**What you should do**
Could you rewrite the items, from the line containing "1063x646 pixels. Task: Select" through the end, with "event bar" switched to "event row" and all else unchanged? Omit the pictures from your answer.

**Record excerpts**
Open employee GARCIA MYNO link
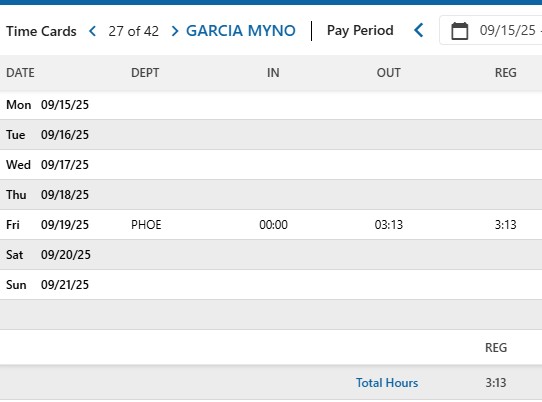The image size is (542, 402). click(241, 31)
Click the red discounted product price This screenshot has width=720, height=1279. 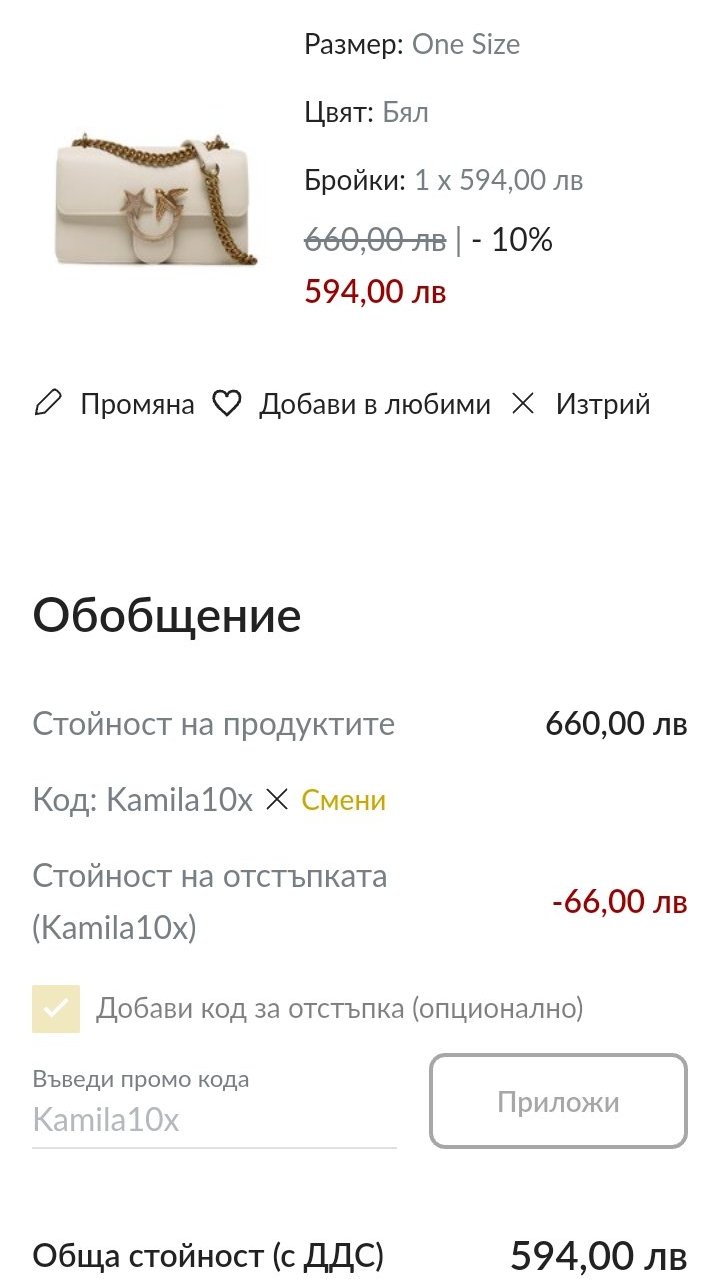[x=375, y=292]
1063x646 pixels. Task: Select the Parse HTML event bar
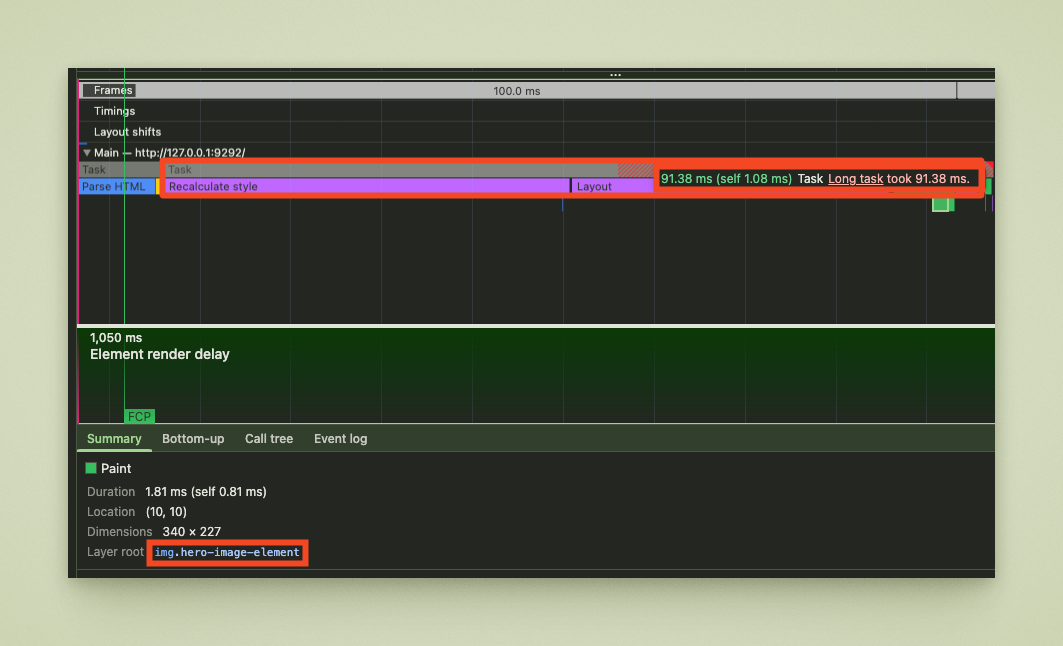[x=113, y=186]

**Reply**
1063x646 pixels. Task: Select the Parse HTML event row
[x=113, y=186]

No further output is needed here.